In both introductions I defer to the website which is, I think, the best introduction to her work, however much ‘the book may be one of the sites of linguistic performance’.



Although I review some of the earlier texts in the volume I am chiefly interested in its use of Chaucer now. I wrote:

The prose essay ‘Middling English’ offers the poetics of Bergvall’s work as a Steinian iterative exploration of four related near-homonyms: the sinking ‘midden’ of sedimented language, compost for the return of the repressed; the ‘middling’ blanket of standard language use; the ‘middle’ of linguistic flux and unorthodox exchange; and the ‘meddle’ of interference and transformation. … The fluxing ‘middle’ also hints at ‘Middle English’, the melting pot mash-up that became Modern English and in ‘Shorter Chaucer Tales’, Bergvall exploits its ‘networks and distributive modes of knowledge’. They range from the simple ‘Host Tale’, which collages every food and drink reference in Chaucer’s Tales, and which leaves the reader feeling hilariously crapulent, through to a satire on the Pope’s visit to Poland, where the language runs riot: there’s ‘a ban on all licour sales while the Papa is in toun:/For goddess love, drynk moore attemprely!’ There will be no adverts ‘for contraceptives, lingerie and tampons./Chaast was man in paradys, certeyn,’ and we have the word of ‘the heed of advertising for Telewizja Polska’ that ‘The body is so redy and penyble’ in the face of ‘frivolous ads’. The heteroglossic clash of languages and registers makes this funny, but think of Chaucer’s shady Pardoner and it suddenly seems appropriate rather than simply appropriated.

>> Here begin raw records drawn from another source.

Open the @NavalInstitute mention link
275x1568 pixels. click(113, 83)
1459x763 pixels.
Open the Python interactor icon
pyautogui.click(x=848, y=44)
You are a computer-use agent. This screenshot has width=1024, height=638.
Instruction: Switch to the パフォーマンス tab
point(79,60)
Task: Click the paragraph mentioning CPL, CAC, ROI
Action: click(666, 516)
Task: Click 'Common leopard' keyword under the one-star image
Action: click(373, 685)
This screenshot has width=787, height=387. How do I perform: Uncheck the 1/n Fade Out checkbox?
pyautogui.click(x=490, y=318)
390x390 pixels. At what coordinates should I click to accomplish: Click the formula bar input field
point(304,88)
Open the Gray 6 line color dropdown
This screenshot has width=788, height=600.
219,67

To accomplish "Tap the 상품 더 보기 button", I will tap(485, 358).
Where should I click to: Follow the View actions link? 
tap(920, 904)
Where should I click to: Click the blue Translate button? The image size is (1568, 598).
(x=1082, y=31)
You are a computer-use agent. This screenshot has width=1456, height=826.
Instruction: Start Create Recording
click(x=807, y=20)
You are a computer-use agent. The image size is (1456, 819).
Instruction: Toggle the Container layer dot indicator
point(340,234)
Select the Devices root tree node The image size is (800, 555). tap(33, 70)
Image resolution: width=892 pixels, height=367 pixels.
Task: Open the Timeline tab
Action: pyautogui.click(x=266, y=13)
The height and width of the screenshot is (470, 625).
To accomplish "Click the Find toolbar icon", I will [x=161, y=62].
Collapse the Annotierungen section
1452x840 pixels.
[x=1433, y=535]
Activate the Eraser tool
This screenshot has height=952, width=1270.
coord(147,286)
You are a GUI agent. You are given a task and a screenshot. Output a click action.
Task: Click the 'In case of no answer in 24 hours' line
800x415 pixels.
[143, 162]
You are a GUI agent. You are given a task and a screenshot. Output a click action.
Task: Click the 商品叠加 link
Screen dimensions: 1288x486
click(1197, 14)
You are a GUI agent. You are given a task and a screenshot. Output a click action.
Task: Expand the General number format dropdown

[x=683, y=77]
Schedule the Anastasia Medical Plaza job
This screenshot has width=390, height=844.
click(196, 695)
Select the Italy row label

And think of Chaucer’s shady Pardoner I did. Over Christmas I sink into some long work to read (the year before last it was The Iliad and The Odyssey) and last year (i.e. 2013), I decided to read The Canterbury Tales and did (with the exception of the ones in prose, which I felt, even through their own ‘poker-faced commentary’, the editors of the Oxford volume were telling me not to bother with!). It was partly research for the Bergvall but it was mostly for its own sake. I experienced the pleasures one usually associates with the work: the variety of character and tale, the vibrancy of the language, etc… I experienced the pleasure of re-encountering works I read at school (‘The Franklin’s Tale’ and ‘The Nun’s Priest’s Tale’ which I had on vinyl and dug out for its occasion), texts which linked up with the Bergvall project; and others I’d not read before (and now shamefully, a month later, I’ve completely forgotten). I marvelled at the ‘unfinished’ nature of the project – ‘unfinish’ being an obsession of my poetics – and I enjoyed Chaucer’s self parody as a hopeless (and overweight) poetaster. I particularly enjoyed ‘The Canon’s Yeoman’s Prologue and Tale’, where the Canon and Yeoman appear out of nowhere like The Lone Ranger and Tonto to the pilgrimage, and the Yeoman manages to escape the thrall of the Canon (who speeds off) to tell a wonderful tale about fraudulent alchemy (I take it that Chaucer would have believed in real alchemy). As you can see, I enjoyed it and it was partly to escape my Canon-like responsibilities as poet-critic and pedagogue that I undertook this reading.



But now I’m the other side of it and need to knuckle down to Bergvall’s Chaucer Tales. I want to write about them as modes of translation, given that my notion of translation is broadened (partly through the study of Hughes’ and Atkins’ Petrarch and through the Semantic Poetry Translations of Stefan Themerson, an important missing link for me in the history of formally innovative poetry) so that it includes all kinds of social and cultural trans-form-ation.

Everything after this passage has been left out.